Eine
kritisch-differenzierte Sicht auf 20 Jahre Privatisierung zogen der
Arbeitskreis Dienstleistungen von ver.di und die Friedrich-Ebert-Stiftung
auf einer Tagung im Sommer in Berlin. SPD-MdB Klaus Barthel, Vize im
Beirat der Bundesnetzagentur, schilderte seine Erfahrungen mit Netzregulierung:
Während die „asymmetrische“ Regulierung im Telekommunikationsbereich
für mehr Wettbewerb und niedrigere Preise sorgte, stärkte
die Netzregulierung noch die Oligopolisten und setzte rein betriebswirtschaftliche
Kriterien durch. Nun drohe eine Investitionsblockade, falls die Politik
die Rendite senke, es bestehe ein Wettbewerbsdilemma zu Gunsten der
großen Vier und es fehlten Instrumente, die Standards privatisierter
Betriebe zu beeinflussen. Daher riet Barthel (noch vor dem Kollaps
der Berliner S-Bahn, d. Red.) zu einer Debatte über Servicequalität
und -standards in verbliebenen Bereichen öffentlicher Daseinsvorsorge.
Uwe
Foullong, verdi-Bereichsleiter Finanzdienstleistungen, erinnerte daran,
dass nirgendwo die Personalausgaben im öffentlichen Dienst
mehr gesenkt worden seien als in Deutschland (sieben Prozent BIP, OECD-Schnitt
10,5 Prozent). Die Leitlinie der letzten 20 Jahre des „Privat vor
Staat“ (Angela Merkel: „Der Staat ist nicht der bessere Unternehmer“)

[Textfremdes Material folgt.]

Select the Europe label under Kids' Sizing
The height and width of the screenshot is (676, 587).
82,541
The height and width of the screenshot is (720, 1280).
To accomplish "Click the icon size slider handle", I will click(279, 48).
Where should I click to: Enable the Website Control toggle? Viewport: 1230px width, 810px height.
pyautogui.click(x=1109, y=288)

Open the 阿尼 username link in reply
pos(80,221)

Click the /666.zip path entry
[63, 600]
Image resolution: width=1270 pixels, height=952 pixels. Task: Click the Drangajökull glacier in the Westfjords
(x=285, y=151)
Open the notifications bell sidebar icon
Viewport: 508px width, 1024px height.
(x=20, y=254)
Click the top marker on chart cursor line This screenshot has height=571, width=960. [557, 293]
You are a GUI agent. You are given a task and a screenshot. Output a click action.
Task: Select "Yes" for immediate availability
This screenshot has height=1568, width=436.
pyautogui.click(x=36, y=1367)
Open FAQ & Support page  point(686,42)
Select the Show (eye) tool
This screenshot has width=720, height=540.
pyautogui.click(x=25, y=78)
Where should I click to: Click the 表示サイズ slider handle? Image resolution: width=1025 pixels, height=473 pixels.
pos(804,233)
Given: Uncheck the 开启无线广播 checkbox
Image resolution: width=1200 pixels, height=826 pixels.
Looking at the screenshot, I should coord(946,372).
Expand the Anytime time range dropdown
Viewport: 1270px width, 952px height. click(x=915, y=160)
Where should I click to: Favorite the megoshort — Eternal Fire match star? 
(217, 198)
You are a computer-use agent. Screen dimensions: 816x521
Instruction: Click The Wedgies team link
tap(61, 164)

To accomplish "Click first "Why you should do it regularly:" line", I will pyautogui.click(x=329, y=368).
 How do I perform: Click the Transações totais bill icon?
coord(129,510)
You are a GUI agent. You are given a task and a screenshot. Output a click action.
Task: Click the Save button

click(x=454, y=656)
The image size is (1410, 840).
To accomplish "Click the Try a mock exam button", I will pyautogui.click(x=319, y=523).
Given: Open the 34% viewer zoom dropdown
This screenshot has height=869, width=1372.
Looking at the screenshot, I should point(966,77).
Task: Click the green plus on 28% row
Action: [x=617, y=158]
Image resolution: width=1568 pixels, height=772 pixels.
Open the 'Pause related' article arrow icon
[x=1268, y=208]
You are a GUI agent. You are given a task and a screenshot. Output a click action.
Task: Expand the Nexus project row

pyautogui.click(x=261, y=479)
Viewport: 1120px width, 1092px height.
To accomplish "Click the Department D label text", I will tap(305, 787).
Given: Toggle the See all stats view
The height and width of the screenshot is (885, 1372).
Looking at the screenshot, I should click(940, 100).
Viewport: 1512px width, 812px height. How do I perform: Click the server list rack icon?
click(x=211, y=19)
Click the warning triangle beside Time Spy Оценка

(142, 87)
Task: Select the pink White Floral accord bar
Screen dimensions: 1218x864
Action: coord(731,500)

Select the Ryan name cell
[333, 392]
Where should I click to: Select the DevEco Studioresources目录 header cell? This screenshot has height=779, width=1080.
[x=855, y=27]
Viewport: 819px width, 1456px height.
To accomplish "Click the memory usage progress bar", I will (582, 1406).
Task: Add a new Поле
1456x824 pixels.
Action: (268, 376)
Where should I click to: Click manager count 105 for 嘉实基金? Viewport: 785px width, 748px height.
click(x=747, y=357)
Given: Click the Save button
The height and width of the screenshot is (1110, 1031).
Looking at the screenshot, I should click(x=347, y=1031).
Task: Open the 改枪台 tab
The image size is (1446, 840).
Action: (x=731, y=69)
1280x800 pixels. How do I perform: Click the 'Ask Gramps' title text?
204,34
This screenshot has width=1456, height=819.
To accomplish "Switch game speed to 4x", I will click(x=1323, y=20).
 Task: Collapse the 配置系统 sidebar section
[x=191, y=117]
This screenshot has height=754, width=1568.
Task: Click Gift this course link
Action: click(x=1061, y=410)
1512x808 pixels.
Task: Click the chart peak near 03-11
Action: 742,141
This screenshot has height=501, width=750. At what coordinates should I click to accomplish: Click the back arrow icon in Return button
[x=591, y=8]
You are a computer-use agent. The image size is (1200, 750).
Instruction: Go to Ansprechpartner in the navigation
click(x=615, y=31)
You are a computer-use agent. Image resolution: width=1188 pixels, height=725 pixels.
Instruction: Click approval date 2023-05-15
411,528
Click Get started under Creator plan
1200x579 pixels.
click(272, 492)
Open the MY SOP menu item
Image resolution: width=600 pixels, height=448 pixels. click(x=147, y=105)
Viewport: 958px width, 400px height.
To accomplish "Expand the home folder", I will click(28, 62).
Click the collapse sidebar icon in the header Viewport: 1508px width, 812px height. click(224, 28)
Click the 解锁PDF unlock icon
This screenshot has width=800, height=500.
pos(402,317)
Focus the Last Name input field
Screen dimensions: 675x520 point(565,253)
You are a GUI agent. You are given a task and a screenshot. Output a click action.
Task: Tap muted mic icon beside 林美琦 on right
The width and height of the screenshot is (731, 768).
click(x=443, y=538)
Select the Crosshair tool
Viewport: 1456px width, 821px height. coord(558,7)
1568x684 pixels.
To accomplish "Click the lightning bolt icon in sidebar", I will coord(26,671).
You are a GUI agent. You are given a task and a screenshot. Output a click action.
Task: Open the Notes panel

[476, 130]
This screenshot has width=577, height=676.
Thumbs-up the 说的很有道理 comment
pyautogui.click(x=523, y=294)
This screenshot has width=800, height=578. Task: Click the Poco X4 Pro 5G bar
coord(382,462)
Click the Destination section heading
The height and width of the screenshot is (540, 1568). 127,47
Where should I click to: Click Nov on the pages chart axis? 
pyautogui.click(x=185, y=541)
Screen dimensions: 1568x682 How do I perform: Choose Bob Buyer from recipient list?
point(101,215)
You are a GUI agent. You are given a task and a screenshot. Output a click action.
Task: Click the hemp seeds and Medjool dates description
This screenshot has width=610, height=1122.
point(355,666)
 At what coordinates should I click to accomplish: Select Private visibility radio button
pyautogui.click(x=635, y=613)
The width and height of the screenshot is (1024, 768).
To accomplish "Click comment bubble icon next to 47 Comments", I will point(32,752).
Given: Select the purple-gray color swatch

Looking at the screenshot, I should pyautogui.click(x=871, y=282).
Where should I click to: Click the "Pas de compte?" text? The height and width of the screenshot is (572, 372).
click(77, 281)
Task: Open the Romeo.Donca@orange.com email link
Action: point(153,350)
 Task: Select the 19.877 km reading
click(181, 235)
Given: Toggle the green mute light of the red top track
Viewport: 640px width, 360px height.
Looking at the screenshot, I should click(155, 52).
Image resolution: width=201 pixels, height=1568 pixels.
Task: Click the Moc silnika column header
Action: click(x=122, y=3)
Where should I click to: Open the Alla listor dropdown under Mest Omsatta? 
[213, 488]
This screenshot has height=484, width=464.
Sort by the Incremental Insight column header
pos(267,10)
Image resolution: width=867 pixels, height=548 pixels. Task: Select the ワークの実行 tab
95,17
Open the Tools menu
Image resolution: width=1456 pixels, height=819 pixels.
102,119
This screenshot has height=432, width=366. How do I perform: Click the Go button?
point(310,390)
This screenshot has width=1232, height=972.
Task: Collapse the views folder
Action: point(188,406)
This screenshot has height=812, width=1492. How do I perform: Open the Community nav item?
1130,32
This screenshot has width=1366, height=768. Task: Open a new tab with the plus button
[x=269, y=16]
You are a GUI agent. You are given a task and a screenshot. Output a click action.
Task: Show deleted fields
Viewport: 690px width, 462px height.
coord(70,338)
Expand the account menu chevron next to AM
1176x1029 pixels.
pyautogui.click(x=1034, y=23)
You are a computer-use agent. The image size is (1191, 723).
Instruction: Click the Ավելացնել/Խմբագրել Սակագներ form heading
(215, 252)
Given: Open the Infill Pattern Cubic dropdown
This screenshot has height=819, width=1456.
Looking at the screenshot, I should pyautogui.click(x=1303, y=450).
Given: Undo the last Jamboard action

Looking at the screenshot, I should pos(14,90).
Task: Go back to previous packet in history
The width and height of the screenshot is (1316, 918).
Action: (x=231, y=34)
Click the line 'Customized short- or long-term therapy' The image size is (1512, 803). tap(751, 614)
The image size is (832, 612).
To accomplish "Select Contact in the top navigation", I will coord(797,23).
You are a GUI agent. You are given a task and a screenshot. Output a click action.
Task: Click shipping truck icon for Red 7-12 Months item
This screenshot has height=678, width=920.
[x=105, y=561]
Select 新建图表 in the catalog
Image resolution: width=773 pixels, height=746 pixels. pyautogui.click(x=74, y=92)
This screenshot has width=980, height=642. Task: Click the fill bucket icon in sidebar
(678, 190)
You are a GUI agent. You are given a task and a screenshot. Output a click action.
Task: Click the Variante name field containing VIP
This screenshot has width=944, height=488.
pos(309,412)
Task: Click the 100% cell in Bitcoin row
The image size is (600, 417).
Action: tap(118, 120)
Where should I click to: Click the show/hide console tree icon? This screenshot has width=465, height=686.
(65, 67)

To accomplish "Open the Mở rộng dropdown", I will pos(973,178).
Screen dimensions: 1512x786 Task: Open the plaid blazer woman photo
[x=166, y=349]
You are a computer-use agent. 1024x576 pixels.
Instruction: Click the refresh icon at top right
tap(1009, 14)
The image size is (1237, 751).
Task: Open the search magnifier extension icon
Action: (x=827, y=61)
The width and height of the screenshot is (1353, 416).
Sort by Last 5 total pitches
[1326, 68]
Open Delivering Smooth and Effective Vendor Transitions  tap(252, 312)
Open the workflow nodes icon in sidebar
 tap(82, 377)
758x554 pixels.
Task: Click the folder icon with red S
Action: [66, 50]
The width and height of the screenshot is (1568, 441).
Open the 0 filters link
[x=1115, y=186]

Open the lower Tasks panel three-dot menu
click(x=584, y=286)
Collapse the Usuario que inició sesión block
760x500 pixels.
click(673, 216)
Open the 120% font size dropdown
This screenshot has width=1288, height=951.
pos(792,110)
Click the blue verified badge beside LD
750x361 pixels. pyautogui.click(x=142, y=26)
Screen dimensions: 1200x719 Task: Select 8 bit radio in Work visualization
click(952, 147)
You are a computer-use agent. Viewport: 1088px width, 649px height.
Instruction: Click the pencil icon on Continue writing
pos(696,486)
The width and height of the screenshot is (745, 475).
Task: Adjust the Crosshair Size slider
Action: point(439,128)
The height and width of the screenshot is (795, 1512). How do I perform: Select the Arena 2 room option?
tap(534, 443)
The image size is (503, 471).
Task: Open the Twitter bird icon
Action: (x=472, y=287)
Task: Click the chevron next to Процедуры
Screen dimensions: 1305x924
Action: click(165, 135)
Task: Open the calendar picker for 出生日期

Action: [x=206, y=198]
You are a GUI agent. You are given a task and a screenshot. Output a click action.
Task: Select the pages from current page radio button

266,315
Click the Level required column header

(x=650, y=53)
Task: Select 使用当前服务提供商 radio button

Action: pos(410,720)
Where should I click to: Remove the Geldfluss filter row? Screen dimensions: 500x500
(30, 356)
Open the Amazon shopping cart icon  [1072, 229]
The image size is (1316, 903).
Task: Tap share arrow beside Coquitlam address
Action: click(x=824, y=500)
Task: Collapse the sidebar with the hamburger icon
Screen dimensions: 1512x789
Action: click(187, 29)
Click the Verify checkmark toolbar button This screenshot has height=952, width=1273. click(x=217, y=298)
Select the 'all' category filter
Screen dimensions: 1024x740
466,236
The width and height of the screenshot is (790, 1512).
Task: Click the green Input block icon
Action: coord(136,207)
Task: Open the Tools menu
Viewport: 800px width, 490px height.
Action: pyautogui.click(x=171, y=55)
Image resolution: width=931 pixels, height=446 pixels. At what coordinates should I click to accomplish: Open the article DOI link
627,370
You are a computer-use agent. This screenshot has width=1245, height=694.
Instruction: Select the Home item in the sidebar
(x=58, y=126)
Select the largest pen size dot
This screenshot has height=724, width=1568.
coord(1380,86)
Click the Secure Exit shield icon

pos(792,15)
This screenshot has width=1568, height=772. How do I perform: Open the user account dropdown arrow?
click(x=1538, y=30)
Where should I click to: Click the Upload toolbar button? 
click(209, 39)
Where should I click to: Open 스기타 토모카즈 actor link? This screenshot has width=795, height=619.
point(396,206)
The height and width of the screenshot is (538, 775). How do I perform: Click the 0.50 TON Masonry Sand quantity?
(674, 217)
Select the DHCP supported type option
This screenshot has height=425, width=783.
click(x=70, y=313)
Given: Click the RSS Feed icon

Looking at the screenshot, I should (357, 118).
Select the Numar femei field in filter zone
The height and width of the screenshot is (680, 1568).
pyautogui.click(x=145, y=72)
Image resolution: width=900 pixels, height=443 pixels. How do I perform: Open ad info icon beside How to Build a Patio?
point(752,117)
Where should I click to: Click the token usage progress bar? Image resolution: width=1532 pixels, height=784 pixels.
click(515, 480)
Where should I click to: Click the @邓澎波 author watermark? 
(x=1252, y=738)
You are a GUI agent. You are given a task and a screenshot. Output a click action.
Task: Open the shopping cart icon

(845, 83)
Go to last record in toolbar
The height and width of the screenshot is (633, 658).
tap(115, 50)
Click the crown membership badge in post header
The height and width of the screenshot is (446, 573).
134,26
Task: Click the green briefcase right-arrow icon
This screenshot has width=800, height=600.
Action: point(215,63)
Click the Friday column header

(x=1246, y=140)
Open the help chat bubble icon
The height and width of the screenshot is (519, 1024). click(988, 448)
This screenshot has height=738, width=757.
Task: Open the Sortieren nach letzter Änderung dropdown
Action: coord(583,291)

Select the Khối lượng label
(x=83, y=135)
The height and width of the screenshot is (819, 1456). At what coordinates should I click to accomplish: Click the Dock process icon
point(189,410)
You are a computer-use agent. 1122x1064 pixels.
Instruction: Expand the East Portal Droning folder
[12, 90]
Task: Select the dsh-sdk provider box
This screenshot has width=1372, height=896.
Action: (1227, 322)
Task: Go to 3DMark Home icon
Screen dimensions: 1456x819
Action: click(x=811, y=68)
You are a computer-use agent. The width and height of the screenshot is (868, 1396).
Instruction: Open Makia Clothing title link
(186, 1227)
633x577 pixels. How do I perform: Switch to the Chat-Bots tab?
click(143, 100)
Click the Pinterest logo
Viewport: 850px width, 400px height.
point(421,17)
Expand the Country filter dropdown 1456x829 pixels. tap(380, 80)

habe zu Beschäftigungsabbau, Lohnsenkung und Qualitätsverschlechterungen
geführt.
Immobilien und Energieversorgung am meisten privatisiert
Dies
unterstrich Prof. Wolfgang Gerstlberger, der das Memorandum: „Öffentliche
Dienstleistungen – unverzichtbarer Baustein der Daseinsvorsorge“ vorstellte.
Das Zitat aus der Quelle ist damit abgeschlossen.